Charlie Kenney | Wednesday, August 30, 2017
All of Christopher Nolan’s movies exist in his fictional worlds, places where stealing memories is possible, cloning yourself is achievable, remembering nothing but what the tattoos on your body say is plausible and fifth dimensional travel is totally feasible. All of his movies are his creations and no one else’s — he decides what occurs, who dies, who lives and even how the laws of physics will play out before the end credits roll. It’s this unique vision that allows him to gross 200 million at the box office and still garner Oscar nominations. But, in his latest film — an adaptation of the famed evacuation of Dunkirk at the beginning of World War II — he can’t play God. Dunkirk was a historical event that took place in our own mortal realm.
Nolan’s decision to pursue historical fiction is ambitious. In theory, he’s tied to the laws of physics, the timeline of history and the intrinsic nature of man. Nolan, however, isn’t one to let reality stunt his creative vision.
Nolan’s non-linear plot structure flexed his unorthodoxy in characteristic fashion. His movies are famous for non-traditional time formats. He loves to confuse his audience with his intricate, highly intentional jumbling. His movies “Memento,” “Inception” and “The Prestige” utilize the non-linear plot structure to stunning effect. While “Dunkirk” cannot take the same temporal liberties as his previous works of pure fiction, Nolan does what he can. The result may be his most innovative storyline yet.
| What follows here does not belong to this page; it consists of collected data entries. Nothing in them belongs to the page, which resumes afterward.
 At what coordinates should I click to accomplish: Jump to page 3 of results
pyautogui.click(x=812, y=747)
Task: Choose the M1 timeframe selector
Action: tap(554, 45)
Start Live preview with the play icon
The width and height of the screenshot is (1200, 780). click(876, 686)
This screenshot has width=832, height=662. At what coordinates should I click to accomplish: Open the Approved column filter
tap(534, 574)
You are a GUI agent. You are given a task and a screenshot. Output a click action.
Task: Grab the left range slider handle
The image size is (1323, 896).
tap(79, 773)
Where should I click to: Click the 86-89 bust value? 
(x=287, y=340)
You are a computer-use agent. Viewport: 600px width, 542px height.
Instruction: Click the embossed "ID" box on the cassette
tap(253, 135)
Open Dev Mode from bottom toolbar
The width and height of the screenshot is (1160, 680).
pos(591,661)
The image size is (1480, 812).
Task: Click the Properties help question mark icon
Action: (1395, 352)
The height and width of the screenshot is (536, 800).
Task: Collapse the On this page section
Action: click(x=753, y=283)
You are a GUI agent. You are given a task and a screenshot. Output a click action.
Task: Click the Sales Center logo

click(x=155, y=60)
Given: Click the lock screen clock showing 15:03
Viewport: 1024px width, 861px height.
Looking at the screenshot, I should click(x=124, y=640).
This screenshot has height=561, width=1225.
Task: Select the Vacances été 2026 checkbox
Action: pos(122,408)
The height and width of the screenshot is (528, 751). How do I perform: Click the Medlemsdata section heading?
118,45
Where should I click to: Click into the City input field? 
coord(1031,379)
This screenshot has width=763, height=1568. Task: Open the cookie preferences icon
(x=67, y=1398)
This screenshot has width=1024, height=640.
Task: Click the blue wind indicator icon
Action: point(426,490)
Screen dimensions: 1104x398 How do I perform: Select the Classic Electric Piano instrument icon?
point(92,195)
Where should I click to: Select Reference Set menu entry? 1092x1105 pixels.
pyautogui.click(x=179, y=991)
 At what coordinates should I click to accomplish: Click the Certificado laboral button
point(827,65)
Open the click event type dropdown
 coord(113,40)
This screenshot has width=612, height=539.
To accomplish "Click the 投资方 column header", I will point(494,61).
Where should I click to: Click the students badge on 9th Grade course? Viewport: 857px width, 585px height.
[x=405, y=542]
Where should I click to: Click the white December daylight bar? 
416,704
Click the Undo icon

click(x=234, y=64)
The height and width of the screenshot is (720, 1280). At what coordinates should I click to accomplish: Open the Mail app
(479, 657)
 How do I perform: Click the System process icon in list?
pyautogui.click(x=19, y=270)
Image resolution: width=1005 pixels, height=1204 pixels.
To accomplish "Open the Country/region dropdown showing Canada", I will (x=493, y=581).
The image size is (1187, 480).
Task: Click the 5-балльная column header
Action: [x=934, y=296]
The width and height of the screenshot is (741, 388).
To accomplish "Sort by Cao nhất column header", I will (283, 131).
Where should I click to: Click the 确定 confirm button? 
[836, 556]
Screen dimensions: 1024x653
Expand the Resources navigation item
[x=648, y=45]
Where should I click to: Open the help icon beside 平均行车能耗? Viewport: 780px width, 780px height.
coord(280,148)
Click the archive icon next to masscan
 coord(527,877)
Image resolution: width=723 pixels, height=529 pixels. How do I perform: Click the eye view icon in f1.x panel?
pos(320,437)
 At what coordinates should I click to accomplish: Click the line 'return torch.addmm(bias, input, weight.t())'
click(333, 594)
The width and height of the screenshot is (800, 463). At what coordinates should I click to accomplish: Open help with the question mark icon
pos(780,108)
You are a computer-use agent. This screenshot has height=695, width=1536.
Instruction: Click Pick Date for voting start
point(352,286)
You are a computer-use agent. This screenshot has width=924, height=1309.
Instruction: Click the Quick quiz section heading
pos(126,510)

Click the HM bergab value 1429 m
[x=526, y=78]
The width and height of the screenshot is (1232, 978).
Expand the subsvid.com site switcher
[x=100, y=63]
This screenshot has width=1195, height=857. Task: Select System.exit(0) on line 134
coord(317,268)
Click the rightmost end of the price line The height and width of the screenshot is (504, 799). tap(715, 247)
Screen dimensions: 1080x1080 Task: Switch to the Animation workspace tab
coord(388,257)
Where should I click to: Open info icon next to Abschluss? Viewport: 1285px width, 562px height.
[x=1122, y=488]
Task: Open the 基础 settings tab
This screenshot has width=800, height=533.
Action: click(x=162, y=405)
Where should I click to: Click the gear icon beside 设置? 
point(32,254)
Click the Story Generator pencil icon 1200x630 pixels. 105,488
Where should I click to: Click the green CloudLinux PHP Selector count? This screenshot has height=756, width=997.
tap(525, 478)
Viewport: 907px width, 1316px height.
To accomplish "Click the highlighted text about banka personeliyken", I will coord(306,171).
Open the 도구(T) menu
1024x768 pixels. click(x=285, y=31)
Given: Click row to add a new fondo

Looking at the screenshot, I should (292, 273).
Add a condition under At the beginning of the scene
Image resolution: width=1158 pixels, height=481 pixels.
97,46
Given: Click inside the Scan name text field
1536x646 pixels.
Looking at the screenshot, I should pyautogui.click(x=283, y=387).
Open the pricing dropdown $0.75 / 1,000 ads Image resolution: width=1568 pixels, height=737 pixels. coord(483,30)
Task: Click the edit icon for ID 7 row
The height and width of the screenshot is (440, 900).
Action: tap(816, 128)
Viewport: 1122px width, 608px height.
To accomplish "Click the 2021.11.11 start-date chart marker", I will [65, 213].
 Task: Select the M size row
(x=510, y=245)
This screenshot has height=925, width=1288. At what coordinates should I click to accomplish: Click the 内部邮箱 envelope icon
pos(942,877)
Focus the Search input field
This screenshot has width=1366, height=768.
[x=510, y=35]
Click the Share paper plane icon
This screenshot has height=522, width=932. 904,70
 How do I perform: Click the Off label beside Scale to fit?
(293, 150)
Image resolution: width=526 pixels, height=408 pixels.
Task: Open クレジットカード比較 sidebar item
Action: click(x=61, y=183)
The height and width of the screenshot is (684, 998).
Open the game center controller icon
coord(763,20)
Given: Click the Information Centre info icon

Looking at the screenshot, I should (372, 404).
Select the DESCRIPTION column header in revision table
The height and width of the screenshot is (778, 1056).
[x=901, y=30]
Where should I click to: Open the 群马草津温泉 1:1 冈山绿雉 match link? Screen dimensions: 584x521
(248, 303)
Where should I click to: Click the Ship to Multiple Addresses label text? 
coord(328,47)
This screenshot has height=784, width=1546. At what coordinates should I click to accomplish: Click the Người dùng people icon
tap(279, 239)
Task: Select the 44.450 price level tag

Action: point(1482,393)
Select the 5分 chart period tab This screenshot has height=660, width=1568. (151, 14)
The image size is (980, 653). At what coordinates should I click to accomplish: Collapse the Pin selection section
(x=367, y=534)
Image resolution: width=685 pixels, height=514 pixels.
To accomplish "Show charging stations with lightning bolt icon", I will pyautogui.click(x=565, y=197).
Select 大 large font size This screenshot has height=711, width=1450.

He organized the film into three intersecting plots — one following the British troops on the beach, one following a boat-bound family on their way to rescue troops and one following an RAF fighter pilot above the English Channel. On the surface, these three interwoven plots seem rather elementary — a simple way for Nolan to tell three sides of the story — but, as you progress further into the screen time of the movie, their true colors shine through. The story on the beach takes place over one week, the story at sea takes place over one day and the story in the air takes place over one hour. Nolan’s plot structure, however, projects the stories simultaneously. Only at the end do we realize how time was structured. With his temporal antics, Nolan turns a historical battle with a forgone conclusion (Spoiler Alert: the Brits retreat successfully) into a fresh tale, ripe with surprises.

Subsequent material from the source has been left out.